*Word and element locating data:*
— Start —

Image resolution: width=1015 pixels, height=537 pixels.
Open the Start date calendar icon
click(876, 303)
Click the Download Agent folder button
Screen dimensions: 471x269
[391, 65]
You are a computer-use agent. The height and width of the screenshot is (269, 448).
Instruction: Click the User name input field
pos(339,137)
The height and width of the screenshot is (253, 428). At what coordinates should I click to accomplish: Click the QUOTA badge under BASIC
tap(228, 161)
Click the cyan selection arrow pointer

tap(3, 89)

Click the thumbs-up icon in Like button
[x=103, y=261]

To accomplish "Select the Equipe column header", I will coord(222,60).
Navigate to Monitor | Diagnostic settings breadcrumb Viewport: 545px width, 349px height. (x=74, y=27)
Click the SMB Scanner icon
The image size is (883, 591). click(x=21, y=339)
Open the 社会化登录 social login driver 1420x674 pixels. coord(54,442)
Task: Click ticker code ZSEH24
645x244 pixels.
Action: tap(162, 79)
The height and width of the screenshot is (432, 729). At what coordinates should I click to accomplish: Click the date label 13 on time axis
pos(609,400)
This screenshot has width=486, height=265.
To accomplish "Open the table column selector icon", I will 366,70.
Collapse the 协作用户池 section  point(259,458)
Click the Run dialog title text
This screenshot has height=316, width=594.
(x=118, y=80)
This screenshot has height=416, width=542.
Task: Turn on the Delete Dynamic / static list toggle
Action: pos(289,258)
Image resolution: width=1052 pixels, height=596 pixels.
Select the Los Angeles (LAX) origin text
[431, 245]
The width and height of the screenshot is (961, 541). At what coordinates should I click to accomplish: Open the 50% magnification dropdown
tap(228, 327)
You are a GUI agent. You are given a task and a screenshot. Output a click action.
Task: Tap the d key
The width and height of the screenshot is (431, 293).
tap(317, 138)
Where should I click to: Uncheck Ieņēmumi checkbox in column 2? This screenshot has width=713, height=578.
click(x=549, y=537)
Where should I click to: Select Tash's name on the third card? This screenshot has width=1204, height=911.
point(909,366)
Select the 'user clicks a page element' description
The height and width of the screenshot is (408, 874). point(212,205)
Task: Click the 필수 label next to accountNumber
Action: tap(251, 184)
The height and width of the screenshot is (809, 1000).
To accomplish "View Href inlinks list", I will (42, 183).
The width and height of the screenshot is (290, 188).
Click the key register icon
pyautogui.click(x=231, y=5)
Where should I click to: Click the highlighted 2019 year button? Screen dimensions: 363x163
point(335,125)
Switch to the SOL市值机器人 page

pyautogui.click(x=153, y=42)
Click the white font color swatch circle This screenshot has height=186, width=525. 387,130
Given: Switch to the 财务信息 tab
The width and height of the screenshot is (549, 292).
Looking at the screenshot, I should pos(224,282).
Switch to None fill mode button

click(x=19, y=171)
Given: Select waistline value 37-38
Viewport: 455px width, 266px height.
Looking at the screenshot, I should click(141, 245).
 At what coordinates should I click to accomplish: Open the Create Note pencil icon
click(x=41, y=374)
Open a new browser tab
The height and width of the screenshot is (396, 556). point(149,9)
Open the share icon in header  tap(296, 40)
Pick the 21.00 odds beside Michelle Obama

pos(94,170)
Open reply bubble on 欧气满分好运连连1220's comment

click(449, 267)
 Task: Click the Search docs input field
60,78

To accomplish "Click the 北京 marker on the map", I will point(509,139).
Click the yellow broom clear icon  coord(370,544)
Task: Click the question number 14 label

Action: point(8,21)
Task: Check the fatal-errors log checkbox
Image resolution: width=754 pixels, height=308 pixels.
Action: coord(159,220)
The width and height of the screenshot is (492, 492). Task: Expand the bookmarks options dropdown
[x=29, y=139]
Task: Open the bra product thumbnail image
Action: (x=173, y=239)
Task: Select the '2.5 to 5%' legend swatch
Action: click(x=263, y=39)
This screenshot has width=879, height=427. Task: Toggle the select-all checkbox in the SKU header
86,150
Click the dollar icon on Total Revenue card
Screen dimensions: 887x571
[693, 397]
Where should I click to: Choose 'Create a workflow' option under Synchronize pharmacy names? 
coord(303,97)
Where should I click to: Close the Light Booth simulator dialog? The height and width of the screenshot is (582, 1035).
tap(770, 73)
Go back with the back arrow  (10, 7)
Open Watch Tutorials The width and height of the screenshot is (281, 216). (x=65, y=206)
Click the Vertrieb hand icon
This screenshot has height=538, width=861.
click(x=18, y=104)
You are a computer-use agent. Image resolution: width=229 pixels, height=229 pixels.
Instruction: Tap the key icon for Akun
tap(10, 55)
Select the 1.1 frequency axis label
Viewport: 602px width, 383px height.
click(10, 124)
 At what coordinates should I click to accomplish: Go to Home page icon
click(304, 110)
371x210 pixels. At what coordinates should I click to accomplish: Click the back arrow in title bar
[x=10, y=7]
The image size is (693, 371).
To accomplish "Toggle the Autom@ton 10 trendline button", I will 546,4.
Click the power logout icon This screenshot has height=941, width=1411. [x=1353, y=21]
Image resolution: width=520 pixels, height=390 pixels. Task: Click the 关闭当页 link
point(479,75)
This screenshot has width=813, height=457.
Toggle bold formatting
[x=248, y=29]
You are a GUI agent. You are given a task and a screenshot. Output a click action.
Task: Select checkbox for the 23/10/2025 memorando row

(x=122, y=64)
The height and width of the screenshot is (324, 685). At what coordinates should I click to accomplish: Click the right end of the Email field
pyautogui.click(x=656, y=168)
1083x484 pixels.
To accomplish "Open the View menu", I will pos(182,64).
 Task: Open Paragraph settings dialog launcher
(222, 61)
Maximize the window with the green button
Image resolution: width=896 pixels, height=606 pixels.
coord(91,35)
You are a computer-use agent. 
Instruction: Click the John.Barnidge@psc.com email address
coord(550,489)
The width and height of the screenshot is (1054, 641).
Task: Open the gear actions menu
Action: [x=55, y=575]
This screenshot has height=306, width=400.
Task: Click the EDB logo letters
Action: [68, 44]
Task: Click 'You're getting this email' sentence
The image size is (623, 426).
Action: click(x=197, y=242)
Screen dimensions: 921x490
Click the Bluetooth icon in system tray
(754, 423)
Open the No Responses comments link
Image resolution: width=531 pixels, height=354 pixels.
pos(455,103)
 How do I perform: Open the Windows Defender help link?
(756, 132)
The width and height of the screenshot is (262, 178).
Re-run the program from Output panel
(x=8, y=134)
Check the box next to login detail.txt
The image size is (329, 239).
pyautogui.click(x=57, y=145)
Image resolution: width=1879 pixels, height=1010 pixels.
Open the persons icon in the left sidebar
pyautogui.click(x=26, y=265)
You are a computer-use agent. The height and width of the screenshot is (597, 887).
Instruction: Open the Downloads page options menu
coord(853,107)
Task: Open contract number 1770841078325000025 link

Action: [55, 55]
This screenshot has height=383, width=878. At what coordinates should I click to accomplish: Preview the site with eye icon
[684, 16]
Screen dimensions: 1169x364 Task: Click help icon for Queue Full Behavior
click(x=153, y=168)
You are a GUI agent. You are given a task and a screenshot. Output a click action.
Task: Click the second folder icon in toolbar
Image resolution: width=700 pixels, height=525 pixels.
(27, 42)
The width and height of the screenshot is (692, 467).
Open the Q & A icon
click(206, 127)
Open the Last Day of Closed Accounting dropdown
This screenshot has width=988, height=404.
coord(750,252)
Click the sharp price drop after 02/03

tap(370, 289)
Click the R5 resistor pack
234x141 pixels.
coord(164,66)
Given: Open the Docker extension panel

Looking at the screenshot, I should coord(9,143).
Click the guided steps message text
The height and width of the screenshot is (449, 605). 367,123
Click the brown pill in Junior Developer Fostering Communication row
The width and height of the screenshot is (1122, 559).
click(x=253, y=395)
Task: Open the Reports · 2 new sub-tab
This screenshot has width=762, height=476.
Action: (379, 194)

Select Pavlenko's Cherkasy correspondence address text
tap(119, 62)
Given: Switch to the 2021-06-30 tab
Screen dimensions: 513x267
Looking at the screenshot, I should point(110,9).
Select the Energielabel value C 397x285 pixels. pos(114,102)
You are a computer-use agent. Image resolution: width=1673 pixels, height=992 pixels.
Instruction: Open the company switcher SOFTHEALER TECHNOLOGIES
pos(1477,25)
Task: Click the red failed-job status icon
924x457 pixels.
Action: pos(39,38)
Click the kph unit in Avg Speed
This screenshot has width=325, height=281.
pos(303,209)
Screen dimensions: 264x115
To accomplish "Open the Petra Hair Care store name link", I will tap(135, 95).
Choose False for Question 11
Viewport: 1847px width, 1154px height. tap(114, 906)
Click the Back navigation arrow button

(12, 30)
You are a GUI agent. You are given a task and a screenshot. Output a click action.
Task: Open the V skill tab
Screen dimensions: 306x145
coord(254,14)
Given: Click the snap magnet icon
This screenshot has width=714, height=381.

— End —

*YOUR GOAL:*
Arrange the entries from the line containing "Given: Open the Docker extension panel" to the line containing "coord(254,14)", both included, as a numbered list, omitting blank lines.

*TASK ANSWER:*
1. Given: Open the Docker extension panel
2. Looking at the screenshot, I should coord(9,143).
3. Click the guided steps message text
4. The height and width of the screenshot is (449, 605). 367,123
5. Click the brown pill in Junior Developer Fostering Communication row
6. The width and height of the screenshot is (1122, 559).
7. click(x=253, y=395)
8. Task: Open the Reports · 2 new sub-tab
9. This screenshot has width=762, height=476.
10. Action: (379, 194)
11. Select Pavlenko's Cherkasy correspondence address text
12. tap(119, 62)
13. Given: Switch to the 2021-06-30 tab
14. Screen dimensions: 513x267
15. Looking at the screenshot, I should point(110,9).
16. Select the Energielabel value C 397x285 pixels. pos(114,102)
17. You are a computer-use agent. Image resolution: width=1673 pixels, height=992 pixels.
18. Instruction: Open the company switcher SOFTHEALER TECHNOLOGIES
19. pos(1477,25)
20. Task: Click the red failed-job status icon
21. 924x457 pixels.
22. Action: pos(39,38)
23. Click the kph unit in Avg Speed
24. This screenshot has width=325, height=281.
25. pos(303,209)
26. Screen dimensions: 264x115
27. To accomplish "Open the Petra Hair Care store name link", I will tap(135, 95).
28. Choose False for Question 11
29. Viewport: 1847px width, 1154px height. tap(114, 906)
30. Click the Back navigation arrow button
31. (12, 30)
32. You are a GUI agent. You are given a task and a screenshot. Output a click action.
33. Task: Open the V skill tab
34. Screen dimensions: 306x145
35. coord(254,14)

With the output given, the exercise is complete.